Corre l’obbligo – hanno ricostruito i Sindaci nella lettera – ricordare all’Azienda che, nel 2000, l’intera area della Valdichiana, responsabilmente e in maniera lungimirante, decise di investire nella realizzazione del monoblocco ospedaliero di Nottola, con la conseguenza di cessare l’operatività dei presidi ospedalieri di ben sei Comuni, assumendosi, politicamente e socialmente, enormi responsabilità.

La condivisione del progetto con le nostre comunità è stata guidata dalla consapevolezza che la strada della programmazione e della razionalizzazione fosse quella giusta da seguire. Un percorso che avrebbe portato alla realizzazione di un ospedale al passo con i tempi, capace di dare risposte adeguate ai bisogni sanitari della zona, in termini di professionalità, efficienza e sostenibilità economica. La garanzia che fu data allora – e che per noi deve ritenersi scolpita nella pietra per sempre – è che l’intero territorio della Valdichiana Senese sarebbe stato adeguatamente coperto da un servizio di Emergenza Urgenza capace di arrivare in tempi congrui fino al comune e al cittadino più lontano e con la professionalità del medico a bordo dell’ambulanza, o dell’auto medica. Alla luce delle considerazioni sopra esposte, – concludevano i Sindaci nella nota – seppur comprendendo le difficoltà comunicateci dall’Azienda nel mese di ottobre, non possiamo in questo caso fare altro che richiedere alla Ausl il massimo sforzo nel reperimento di personale adeguato nel minor tempo possibile, in maniera da assicurare la piena funzionalità del servizio, con l’obiettivo di giungere a breve ad un potenziamento dello stesso”.

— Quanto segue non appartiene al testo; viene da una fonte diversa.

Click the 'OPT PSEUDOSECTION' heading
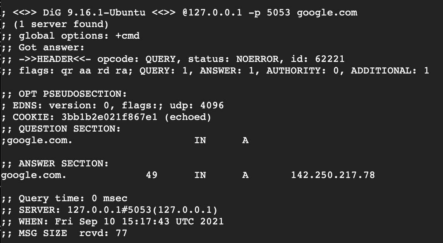The height and width of the screenshot is (243, 443). (x=73, y=94)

Ci ha pensato, ieri, il Direttore Generale dell’AUSL Toscana Sud Est, in prima persona, a tranquillizzare gli animi, a seguito anche dell’intervento dell’Assessore alla Sanità Simone Bezzini, rassicurando i primi cittadini della Valdichiana sul fatto che “mai è stata intenzione dell’Azienda ridurre o rimodulare le attività garantite dal Servizio di Emergenza Urgenza nel territorio della Zona Valdichiana Senese” e che la stessa farà di tutto per far fronte alle difficoltà esistenti al momento nel reperimento di personale medico per la copertura di tutti i turni. La comunicazione di D’Urso ai primi cittadini chiude con la rassicurazione che la gestione dell’Emergenza Urgenza è per l’Azienda di interesse primario per la salvaguardia della salute dei cittadini e per il loro grado di soddisfazione dei percorsi attivati e con la promessa che l’impegno dell’AUSL sul tema continuerà come sempre affinché non si verifichino situazioni, anche giornaliere, di assenza di copertura medica nelle attuali postazioni.

Siamo soddisfatti – commentano i Sindaci – del risultato raggiunto a tutela dei nostri 60.000 cittadini e di un servizio di importanza cruciale per il territorio quale quello del 118. Siamo consapevoli dell’attuale situazione di carenza di personale medico che abbiamo capito essere imputabile ad una programmazione carente che ha radici negli anni passati. Sarà nostro compito e impegno costante quello di stimolare l’Azienda a far fronte a tale difficoltà e cogliamo questa occasione per ringraziare il Direttore Generale dell’Azienda per l’impegno preso e tutto il personale medico e infermieristico, nonché le associazioni del volontariato che ogni giorno si adoperano sul campo per garantire il prezioso servizio a tutela delle nostre dieci comunità”.